* Task input *

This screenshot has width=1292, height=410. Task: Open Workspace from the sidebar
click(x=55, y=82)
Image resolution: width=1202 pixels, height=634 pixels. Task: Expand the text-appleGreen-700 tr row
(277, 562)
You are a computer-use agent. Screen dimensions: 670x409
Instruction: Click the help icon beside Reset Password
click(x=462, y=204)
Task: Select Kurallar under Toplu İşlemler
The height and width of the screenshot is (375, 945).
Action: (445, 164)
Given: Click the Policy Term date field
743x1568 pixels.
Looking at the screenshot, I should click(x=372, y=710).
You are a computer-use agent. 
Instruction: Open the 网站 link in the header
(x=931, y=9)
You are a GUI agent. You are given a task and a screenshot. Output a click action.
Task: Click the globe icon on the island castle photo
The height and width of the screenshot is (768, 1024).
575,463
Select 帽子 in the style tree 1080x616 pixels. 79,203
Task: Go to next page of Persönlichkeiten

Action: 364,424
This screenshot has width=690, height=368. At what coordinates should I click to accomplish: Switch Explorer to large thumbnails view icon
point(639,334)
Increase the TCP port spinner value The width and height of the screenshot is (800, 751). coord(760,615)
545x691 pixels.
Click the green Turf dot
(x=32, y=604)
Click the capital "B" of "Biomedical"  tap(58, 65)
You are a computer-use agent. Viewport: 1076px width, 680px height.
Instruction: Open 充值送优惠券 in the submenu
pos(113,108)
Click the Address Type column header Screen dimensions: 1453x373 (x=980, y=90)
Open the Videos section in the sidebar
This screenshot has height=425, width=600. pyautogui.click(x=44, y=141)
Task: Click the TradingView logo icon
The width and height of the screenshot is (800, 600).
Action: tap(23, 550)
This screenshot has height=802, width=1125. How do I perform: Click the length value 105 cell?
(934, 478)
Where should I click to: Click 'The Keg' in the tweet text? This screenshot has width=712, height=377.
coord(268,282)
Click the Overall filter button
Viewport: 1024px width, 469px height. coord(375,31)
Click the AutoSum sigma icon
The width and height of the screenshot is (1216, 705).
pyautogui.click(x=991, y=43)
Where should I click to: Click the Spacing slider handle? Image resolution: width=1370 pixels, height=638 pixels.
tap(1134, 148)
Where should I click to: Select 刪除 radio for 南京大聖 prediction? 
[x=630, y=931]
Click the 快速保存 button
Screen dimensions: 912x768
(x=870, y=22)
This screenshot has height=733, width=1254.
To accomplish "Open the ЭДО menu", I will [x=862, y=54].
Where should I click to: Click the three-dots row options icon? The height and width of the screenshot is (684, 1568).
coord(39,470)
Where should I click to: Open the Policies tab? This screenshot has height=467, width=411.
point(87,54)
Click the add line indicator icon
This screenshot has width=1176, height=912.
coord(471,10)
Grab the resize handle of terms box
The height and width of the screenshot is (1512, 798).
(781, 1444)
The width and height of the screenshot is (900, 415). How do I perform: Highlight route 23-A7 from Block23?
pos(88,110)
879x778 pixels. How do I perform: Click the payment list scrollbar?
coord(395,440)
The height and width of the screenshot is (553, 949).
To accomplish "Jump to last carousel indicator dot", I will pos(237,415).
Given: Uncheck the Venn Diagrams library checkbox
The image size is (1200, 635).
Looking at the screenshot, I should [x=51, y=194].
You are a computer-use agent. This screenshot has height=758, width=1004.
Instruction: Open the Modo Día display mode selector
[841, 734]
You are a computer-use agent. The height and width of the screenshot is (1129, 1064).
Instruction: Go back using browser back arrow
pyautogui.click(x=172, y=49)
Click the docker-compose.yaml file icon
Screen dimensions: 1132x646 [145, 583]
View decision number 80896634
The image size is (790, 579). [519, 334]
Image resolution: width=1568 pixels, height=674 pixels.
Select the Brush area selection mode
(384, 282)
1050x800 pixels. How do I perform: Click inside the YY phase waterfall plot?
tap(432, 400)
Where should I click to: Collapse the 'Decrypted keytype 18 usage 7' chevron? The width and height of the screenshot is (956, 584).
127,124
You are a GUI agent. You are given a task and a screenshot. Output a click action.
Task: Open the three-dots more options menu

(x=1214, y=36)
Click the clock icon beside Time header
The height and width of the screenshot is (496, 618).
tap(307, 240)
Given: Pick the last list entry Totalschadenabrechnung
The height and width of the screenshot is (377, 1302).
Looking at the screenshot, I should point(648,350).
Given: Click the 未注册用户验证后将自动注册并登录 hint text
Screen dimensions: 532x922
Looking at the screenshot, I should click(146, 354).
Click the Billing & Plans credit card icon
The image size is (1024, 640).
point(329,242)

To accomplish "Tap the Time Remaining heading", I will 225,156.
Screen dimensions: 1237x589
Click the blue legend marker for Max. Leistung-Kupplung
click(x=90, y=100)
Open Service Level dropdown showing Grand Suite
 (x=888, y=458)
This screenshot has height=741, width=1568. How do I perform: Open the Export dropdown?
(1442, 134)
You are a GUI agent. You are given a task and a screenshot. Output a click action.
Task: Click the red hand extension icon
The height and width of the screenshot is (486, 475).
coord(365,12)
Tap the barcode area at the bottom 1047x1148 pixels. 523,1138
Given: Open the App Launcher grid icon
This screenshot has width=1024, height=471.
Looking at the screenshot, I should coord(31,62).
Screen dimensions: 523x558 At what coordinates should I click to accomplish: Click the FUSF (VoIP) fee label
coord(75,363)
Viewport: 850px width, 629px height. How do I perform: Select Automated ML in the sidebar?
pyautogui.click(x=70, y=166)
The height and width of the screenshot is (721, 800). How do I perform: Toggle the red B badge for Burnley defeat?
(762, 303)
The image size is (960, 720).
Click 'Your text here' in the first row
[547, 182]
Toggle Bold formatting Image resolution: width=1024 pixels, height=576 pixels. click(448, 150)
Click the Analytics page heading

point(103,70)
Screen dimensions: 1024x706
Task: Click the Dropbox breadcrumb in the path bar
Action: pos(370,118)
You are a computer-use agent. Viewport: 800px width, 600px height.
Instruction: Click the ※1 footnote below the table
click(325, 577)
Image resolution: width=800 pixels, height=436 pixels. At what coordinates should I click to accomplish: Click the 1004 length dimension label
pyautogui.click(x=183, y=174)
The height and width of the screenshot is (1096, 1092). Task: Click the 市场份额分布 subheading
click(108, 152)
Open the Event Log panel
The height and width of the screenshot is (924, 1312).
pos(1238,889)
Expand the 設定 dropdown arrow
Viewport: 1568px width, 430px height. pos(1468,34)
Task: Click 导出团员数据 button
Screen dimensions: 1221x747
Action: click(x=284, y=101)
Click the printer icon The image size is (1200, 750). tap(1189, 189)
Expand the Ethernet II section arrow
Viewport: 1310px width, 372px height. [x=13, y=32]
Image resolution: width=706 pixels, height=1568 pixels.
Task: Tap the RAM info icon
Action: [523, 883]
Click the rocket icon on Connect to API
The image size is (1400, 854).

* Your objective *
Print the data above exactly.

* Expected answer *
This screenshot has width=1292, height=410. Task: Open Workspace from the sidebar
click(x=55, y=82)
Image resolution: width=1202 pixels, height=634 pixels. Task: Expand the text-appleGreen-700 tr row
(277, 562)
You are a computer-use agent. Screen dimensions: 670x409
Instruction: Click the help icon beside Reset Password
click(x=462, y=204)
Task: Select Kurallar under Toplu İşlemler
The height and width of the screenshot is (375, 945).
Action: (445, 164)
Given: Click the Policy Term date field
743x1568 pixels.
Looking at the screenshot, I should click(x=372, y=710).
You are a computer-use agent. 
Instruction: Open the 网站 link in the header
(x=931, y=9)
You are a GUI agent. You are given a task and a screenshot. Output a click action.
Task: Click the globe icon on the island castle photo
The height and width of the screenshot is (768, 1024).
575,463
Select 帽子 in the style tree 1080x616 pixels. 79,203
Task: Go to next page of Persönlichkeiten

Action: 364,424
This screenshot has width=690, height=368. At what coordinates should I click to accomplish: Switch Explorer to large thumbnails view icon
point(639,334)
Increase the TCP port spinner value The width and height of the screenshot is (800, 751). coord(760,615)
545x691 pixels.
Click the green Turf dot
(x=32, y=604)
Click the capital "B" of "Biomedical"  tap(58, 65)
You are a computer-use agent. Viewport: 1076px width, 680px height.
Instruction: Open 充值送优惠券 in the submenu
pos(113,108)
Click the Address Type column header Screen dimensions: 1453x373 (x=980, y=90)
Open the Videos section in the sidebar
This screenshot has height=425, width=600. pyautogui.click(x=44, y=141)
Task: Click the TradingView logo icon
The width and height of the screenshot is (800, 600).
Action: tap(23, 550)
This screenshot has height=802, width=1125. How do I perform: Click the length value 105 cell?
(934, 478)
Where should I click to: Click 'The Keg' in the tweet text? This screenshot has width=712, height=377.
coord(268,282)
Click the Overall filter button
Viewport: 1024px width, 469px height. coord(375,31)
Click the AutoSum sigma icon
The width and height of the screenshot is (1216, 705).
pyautogui.click(x=991, y=43)
Where should I click to: Click the Spacing slider handle? Image resolution: width=1370 pixels, height=638 pixels.
tap(1134, 148)
Where should I click to: Select 刪除 radio for 南京大聖 prediction? 
[x=630, y=931]
Click the 快速保存 button
Screen dimensions: 912x768
(x=870, y=22)
This screenshot has height=733, width=1254.
To accomplish "Open the ЭДО menu", I will [x=862, y=54].
Where should I click to: Click the three-dots row options icon? The height and width of the screenshot is (684, 1568).
coord(39,470)
Where should I click to: Open the Policies tab? This screenshot has height=467, width=411.
point(87,54)
Click the add line indicator icon
This screenshot has width=1176, height=912.
coord(471,10)
Grab the resize handle of terms box
The height and width of the screenshot is (1512, 798).
(781, 1444)
The width and height of the screenshot is (900, 415). How do I perform: Highlight route 23-A7 from Block23?
pos(88,110)
879x778 pixels. How do I perform: Click the payment list scrollbar?
coord(395,440)
The height and width of the screenshot is (553, 949).
To accomplish "Jump to last carousel indicator dot", I will pos(237,415).
Given: Uncheck the Venn Diagrams library checkbox
The image size is (1200, 635).
Looking at the screenshot, I should [x=51, y=194].
You are a computer-use agent. This screenshot has height=758, width=1004.
Instruction: Open the Modo Día display mode selector
[841, 734]
You are a computer-use agent. The height and width of the screenshot is (1129, 1064).
Instruction: Go back using browser back arrow
pyautogui.click(x=172, y=49)
Click the docker-compose.yaml file icon
Screen dimensions: 1132x646 [145, 583]
View decision number 80896634
The image size is (790, 579). [519, 334]
Image resolution: width=1568 pixels, height=674 pixels.
Select the Brush area selection mode
(384, 282)
1050x800 pixels. How do I perform: Click inside the YY phase waterfall plot?
tap(432, 400)
Where should I click to: Collapse the 'Decrypted keytype 18 usage 7' chevron? The width and height of the screenshot is (956, 584).
127,124
You are a GUI agent. You are given a task and a screenshot. Output a click action.
Task: Open the three-dots more options menu

(x=1214, y=36)
Click the clock icon beside Time header
The height and width of the screenshot is (496, 618).
tap(307, 240)
Given: Pick the last list entry Totalschadenabrechnung
The height and width of the screenshot is (377, 1302).
Looking at the screenshot, I should point(648,350).
Given: Click the 未注册用户验证后将自动注册并登录 hint text
Screen dimensions: 532x922
Looking at the screenshot, I should click(146, 354).
Click the Billing & Plans credit card icon
The image size is (1024, 640).
point(329,242)

To accomplish "Tap the Time Remaining heading", I will 225,156.
Screen dimensions: 1237x589
Click the blue legend marker for Max. Leistung-Kupplung
click(x=90, y=100)
Open Service Level dropdown showing Grand Suite
 (x=888, y=458)
This screenshot has height=741, width=1568. How do I perform: Open the Export dropdown?
(1442, 134)
You are a GUI agent. You are given a task and a screenshot. Output a click action.
Task: Click the red hand extension icon
The height and width of the screenshot is (486, 475).
coord(365,12)
Tap the barcode area at the bottom 1047x1148 pixels. 523,1138
Given: Open the App Launcher grid icon
This screenshot has width=1024, height=471.
Looking at the screenshot, I should coord(31,62).
Screen dimensions: 523x558 At what coordinates should I click to accomplish: Click the FUSF (VoIP) fee label
coord(75,363)
Viewport: 850px width, 629px height. How do I perform: Select Automated ML in the sidebar?
pyautogui.click(x=70, y=166)
The height and width of the screenshot is (721, 800). How do I perform: Toggle the red B badge for Burnley defeat?
(762, 303)
The image size is (960, 720).
Click 'Your text here' in the first row
[547, 182]
Toggle Bold formatting Image resolution: width=1024 pixels, height=576 pixels. click(448, 150)
Click the Analytics page heading

point(103,70)
Screen dimensions: 1024x706
Task: Click the Dropbox breadcrumb in the path bar
Action: pos(370,118)
You are a computer-use agent. Viewport: 800px width, 600px height.
Instruction: Click the ※1 footnote below the table
click(325, 577)
Image resolution: width=800 pixels, height=436 pixels. At what coordinates should I click to accomplish: Click the 1004 length dimension label
pyautogui.click(x=183, y=174)
The height and width of the screenshot is (1096, 1092). Task: Click the 市场份额分布 subheading
click(108, 152)
Open the Event Log panel
The height and width of the screenshot is (924, 1312).
pos(1238,889)
Expand the 設定 dropdown arrow
Viewport: 1568px width, 430px height. pos(1468,34)
Task: Click 导出团员数据 button
Screen dimensions: 1221x747
Action: click(x=284, y=101)
Click the printer icon The image size is (1200, 750). tap(1189, 189)
Expand the Ethernet II section arrow
Viewport: 1310px width, 372px height. [x=13, y=32]
Image resolution: width=706 pixels, height=1568 pixels.
Task: Tap the RAM info icon
Action: [523, 883]
Click the rocket icon on Connect to API
The image size is (1400, 854).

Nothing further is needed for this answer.